Linda: We all have beliefs that keep us from knowing who we really are. To live a life of authenticity requires knowing ourselves well and the courage to make choices that are aligned with that truth. When we begin to scan to see if we are living an authentic life we may become frightened by what we discover. To put the correction in, some changes have to be made. The job we are working in may not suit us. Our house or community may not be right for us. How we’re using our leisure time may not be fulfilling. And some remodeling may need to take place in our family life and partnership.

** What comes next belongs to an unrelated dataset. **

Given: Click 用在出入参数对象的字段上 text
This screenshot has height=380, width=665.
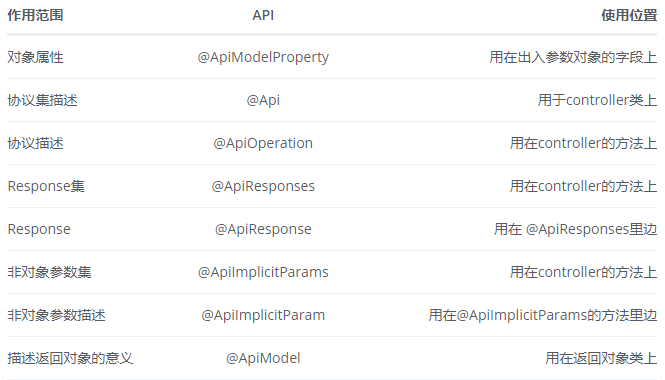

While change has a component that is exciting, big changes can be frightening at the same time. What is even more terrifying is getting to the end of life, reflecting on our choices only to feel the regret of making choices to please others rather than making choices out of our own interests and values. For years, we may have been attempting to be the good kid conforming to our parents’ expectations. And then as an adult, we continued the pattern by striving to be the good student in college, the good wife, the good husband, the good parent and the good worker at our job. Others could have heavily defined these specifications of goodness.
If we don’t look inside to find out our deepest truth and find the courage to live out of that truth, we are living a life that others have dictated. They may mean well, but they don’t know exactly what will bring us the greatest fulfillment. To the degree that we allow others to define our life, we will be lacking energy and passion.
Taking back the power we have handed to others restores our freedom and vitality. If you are ready and motivated to take back your power, consider these tasks to restore authenticity:
- Examine past experiences to reframe each loss, trauma, and discouraging episode so that we know that we are not defined by our past even if it takes years to do so.
- Make a clear demarcation between the choices that have been made in our past to live up to other’s expectations as distinct form the choices we are making now that are true to our real self.
- Take ownership of emotional intelligence, common sense, natural talent, and skill-sets in order to trust that we can live a life of authenticity.
- Practice risking moving out of our comfort zone to step into the unknown to receive the reward of aliveness and excitement. The successes will motivate us to continue risking thereby growing even more courage.
- Congratulate ourselves for those changes that we make. Watch the evidence roll in that we are creating a different life, one that is tailor-made to fit us.
- When people around us are alarmed by our changes and call us selfish, we can take their feedback as validation that our commitment to authenticity is working, trusting that we will have more to give the people in our life when we are real.
- Discover our unique and special gifts to give the world and get busy living our purpose.
- Quiet down the clucks of any chickens around us that might dissuade us from our newly found identity that we truly are an eagle.
When we live an authentic life, it is contagious to those around us. Our engagement with life will often inspire the people who are closest to us so that they are motivated to move in that direction as well. When both members of a couple unite in a commitment to support each other to be genuine, each can evolve into the best version of themselves and the relationship will flourish.